ここから願うよ




総会の前にリクオの部屋を訪れていた鴆が、

今夜、宴会中にこっそり抜け出さねえか、と言ってきた。

まじめで義理堅い鴆から、こんな提案をしてくるのは珍しい。

とはいっても、いつも途中でいなくなるリクオの後を追って、鴆も宴会を抜け出したりはしているのだが。

見た目よりずっと力強い腕に抱かれて、低音で耳元をくすぐるように囁かれれば、リクオが拒む理由はなかった。

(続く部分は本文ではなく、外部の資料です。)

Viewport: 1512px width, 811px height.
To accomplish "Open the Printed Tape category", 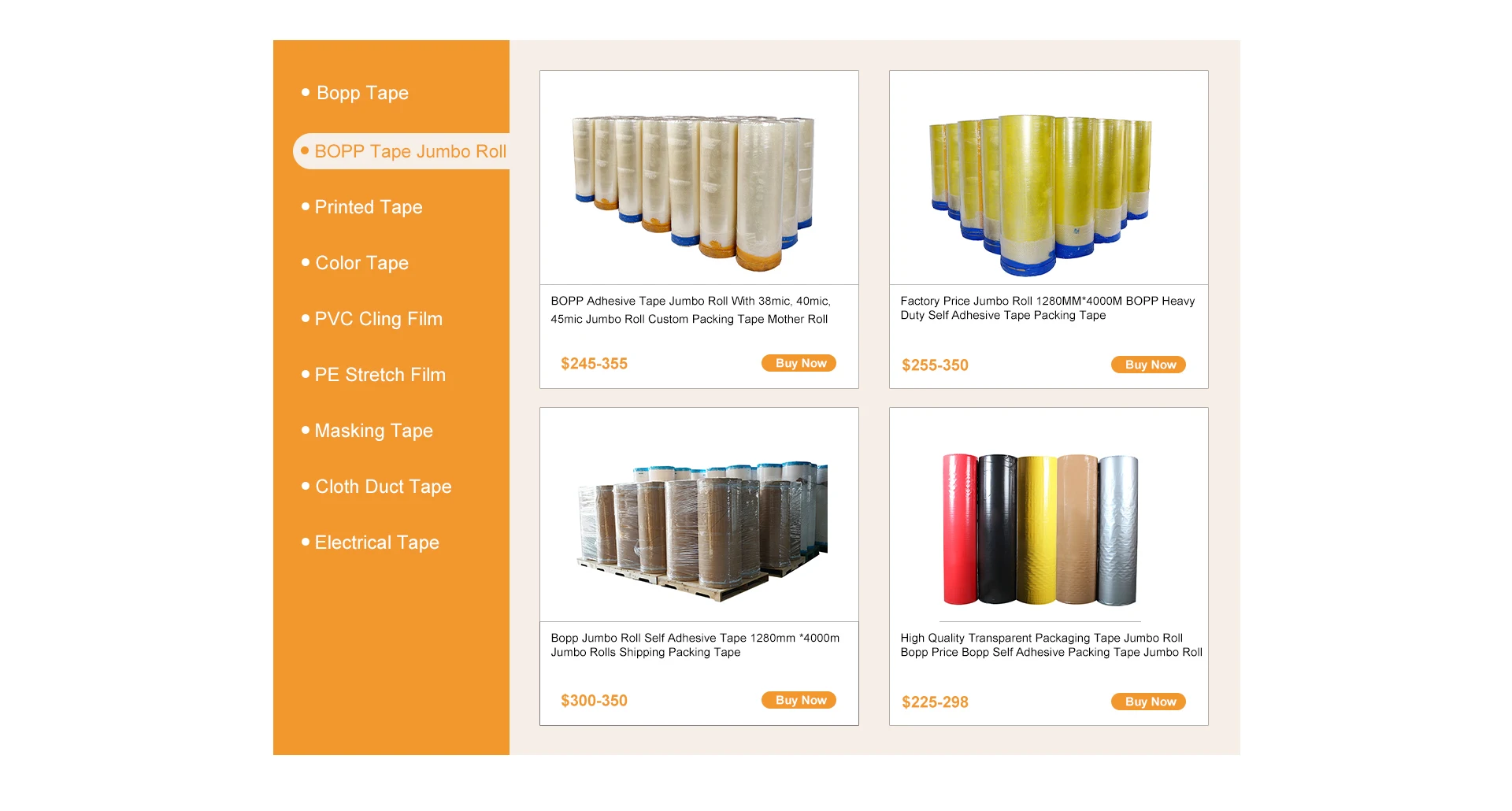I will click(368, 207).
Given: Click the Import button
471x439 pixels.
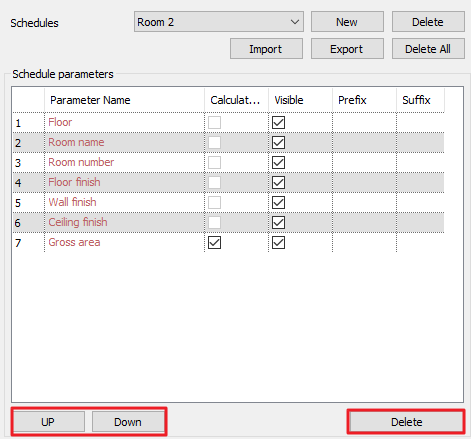Looking at the screenshot, I should coord(266,49).
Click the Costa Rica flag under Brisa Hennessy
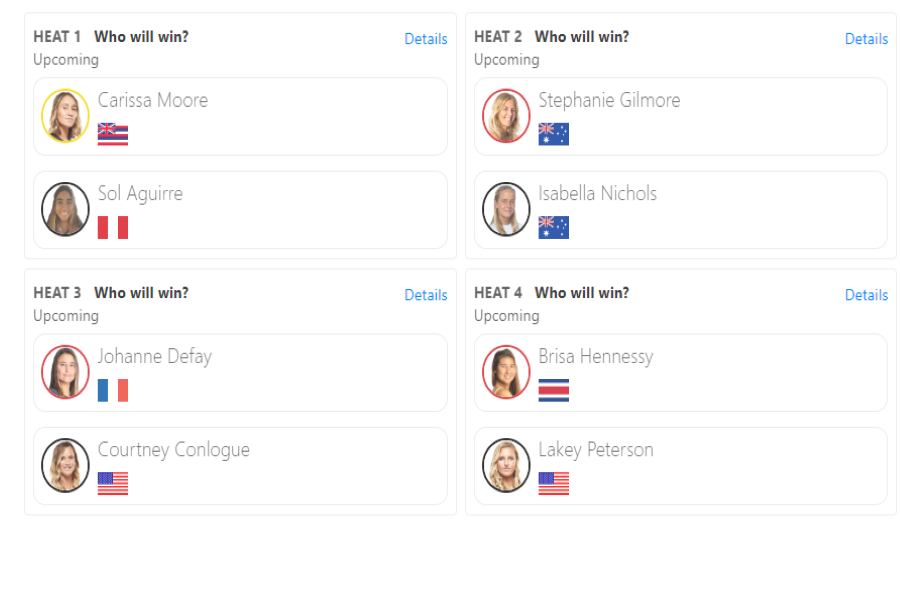Image resolution: width=900 pixels, height=600 pixels. point(553,390)
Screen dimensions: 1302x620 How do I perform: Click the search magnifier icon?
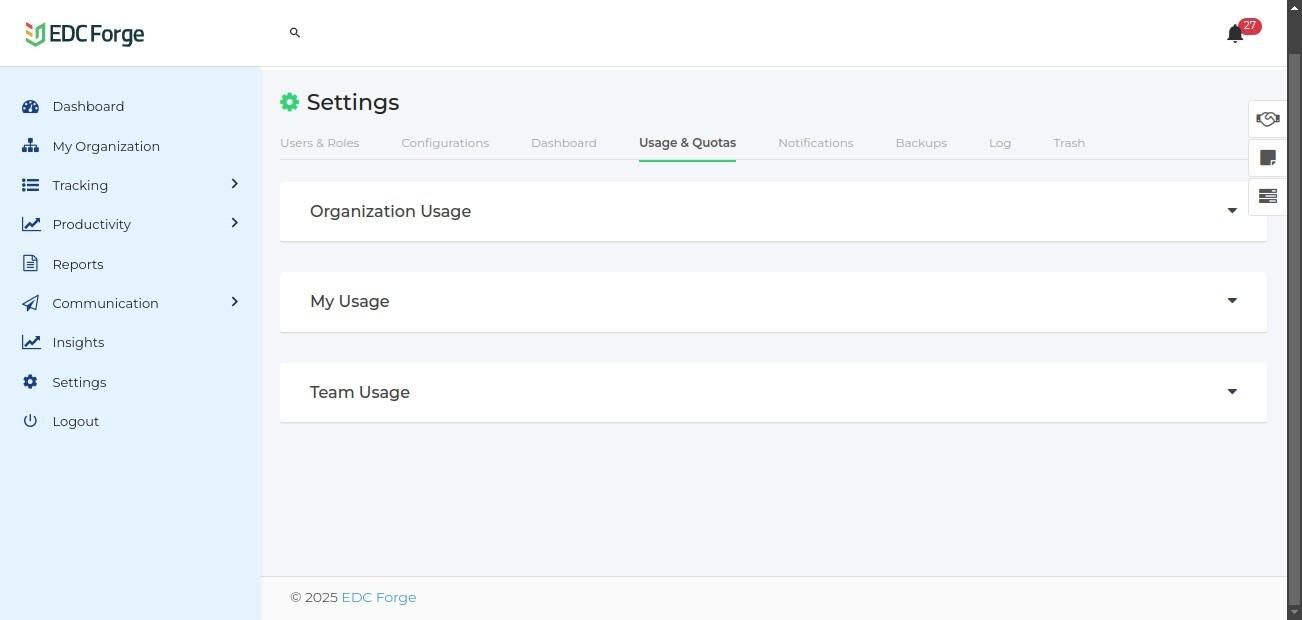(x=295, y=33)
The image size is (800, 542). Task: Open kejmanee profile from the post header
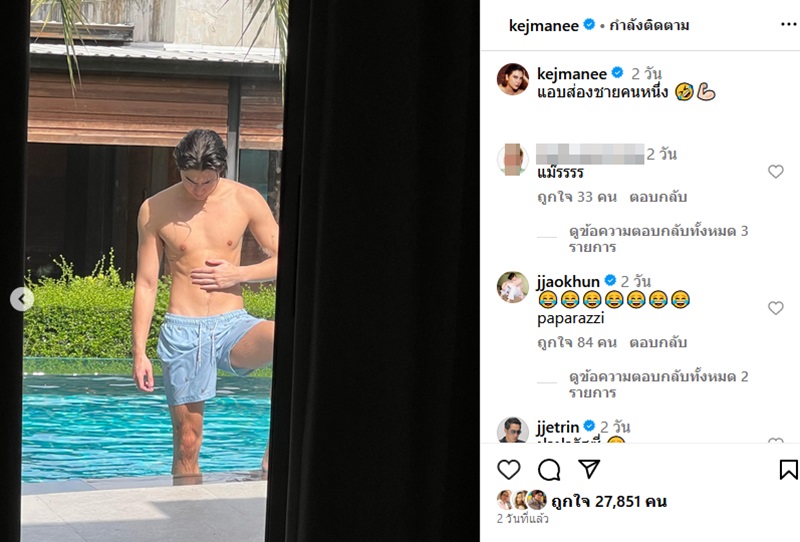[544, 25]
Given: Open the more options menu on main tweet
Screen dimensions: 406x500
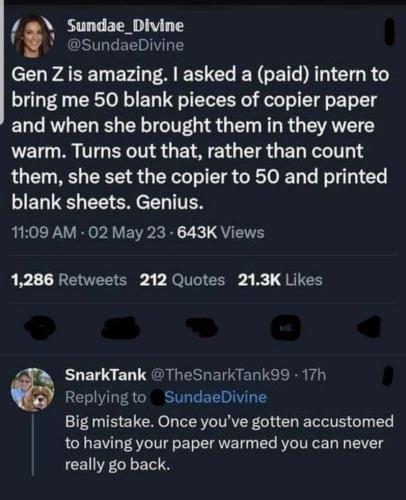Looking at the screenshot, I should [390, 32].
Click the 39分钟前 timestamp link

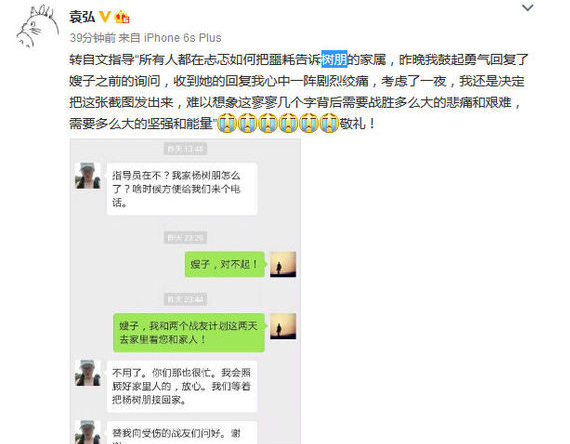[x=92, y=38]
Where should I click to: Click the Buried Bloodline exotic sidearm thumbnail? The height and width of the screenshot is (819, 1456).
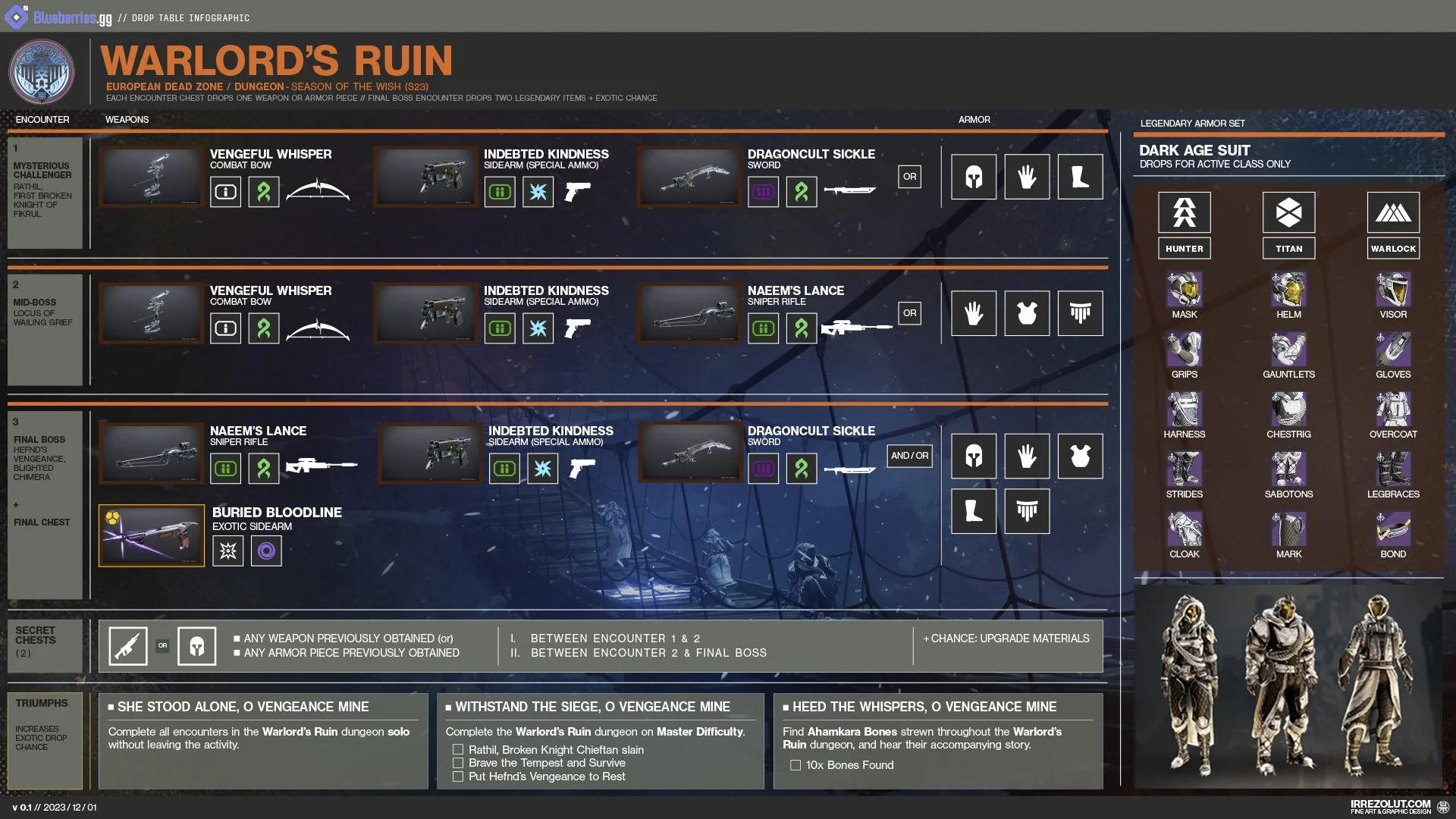(x=152, y=535)
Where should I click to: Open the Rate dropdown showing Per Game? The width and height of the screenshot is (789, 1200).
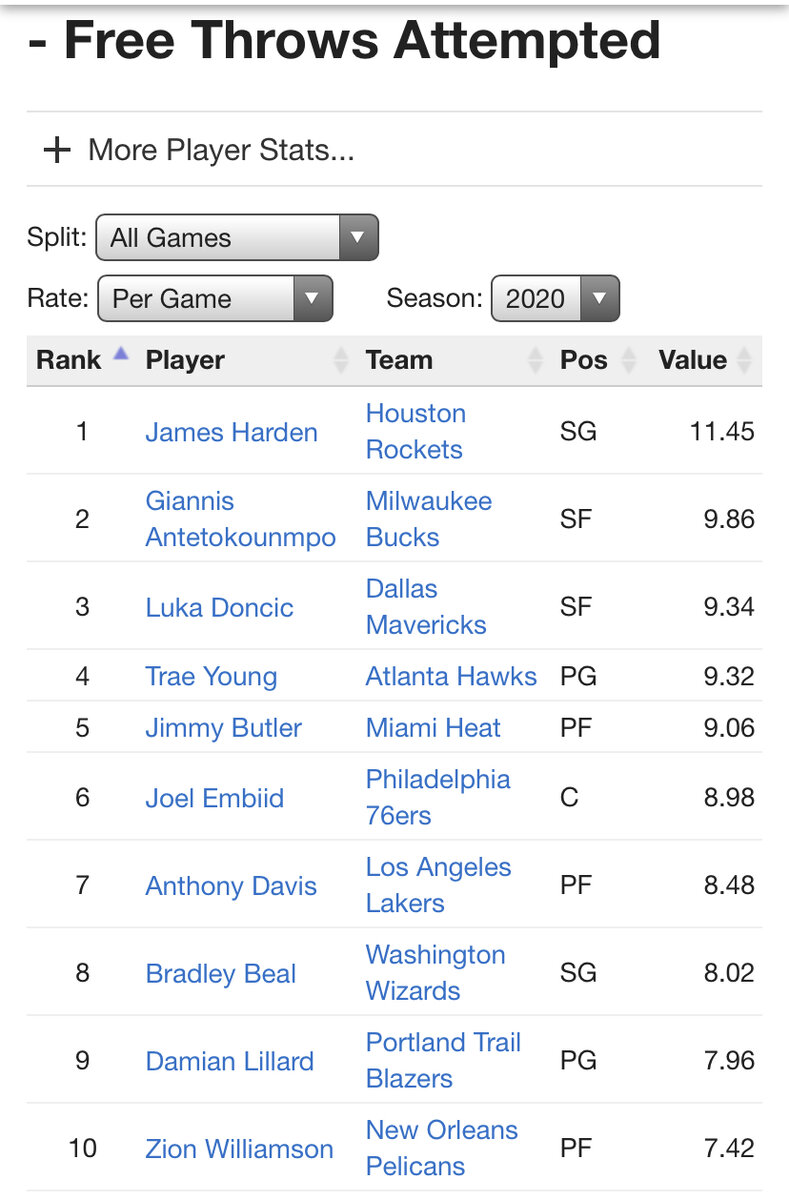(x=214, y=298)
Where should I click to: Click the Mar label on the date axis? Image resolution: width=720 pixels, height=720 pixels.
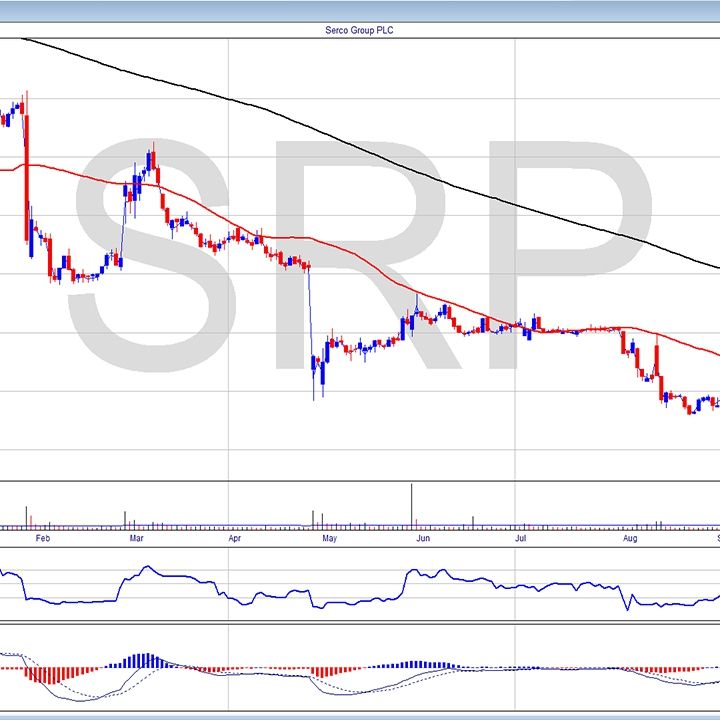[x=137, y=538]
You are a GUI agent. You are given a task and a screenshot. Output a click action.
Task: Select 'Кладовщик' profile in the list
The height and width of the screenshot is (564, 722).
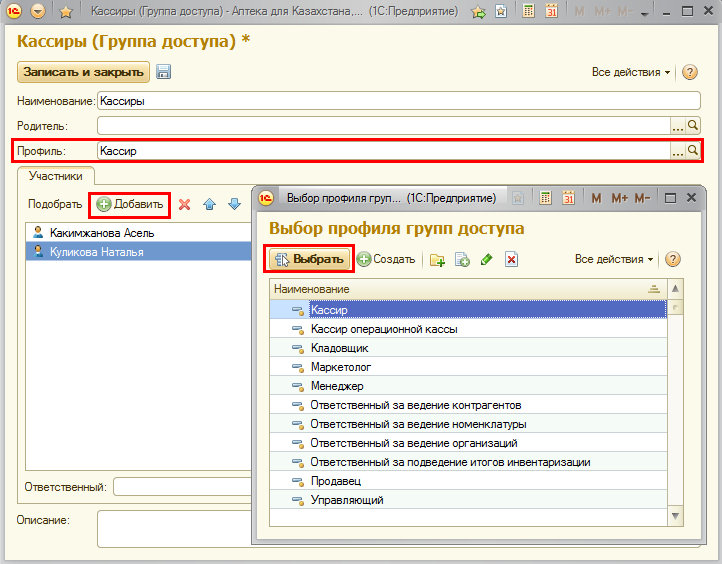(340, 348)
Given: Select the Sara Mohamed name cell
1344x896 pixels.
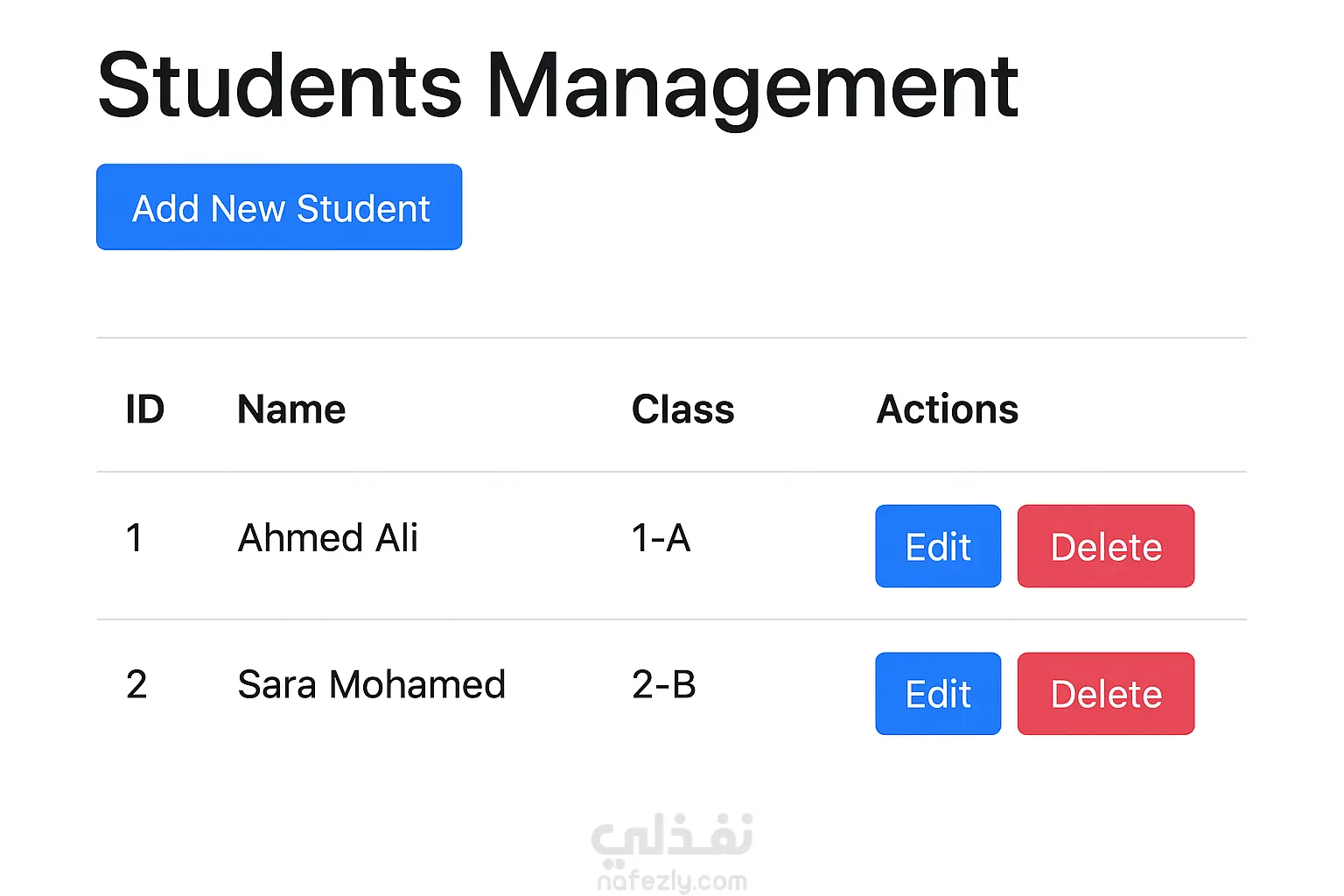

今日は七夕。お祭り好きな本家では、大きな笹が庭から大広間の軒先に立てかけられ、

皆の願い事が書かれた短冊が、笹の葉と共にさらさらと音を立てている。

笹竹は昨日、薬師一派の組員たちが運んできたものらしい。

総会が開かれ、その後は七夕宴会となった。

乾杯の口上と、幹部たちから酌を受けた後で、リクオはいつものように宴会を抜け出した。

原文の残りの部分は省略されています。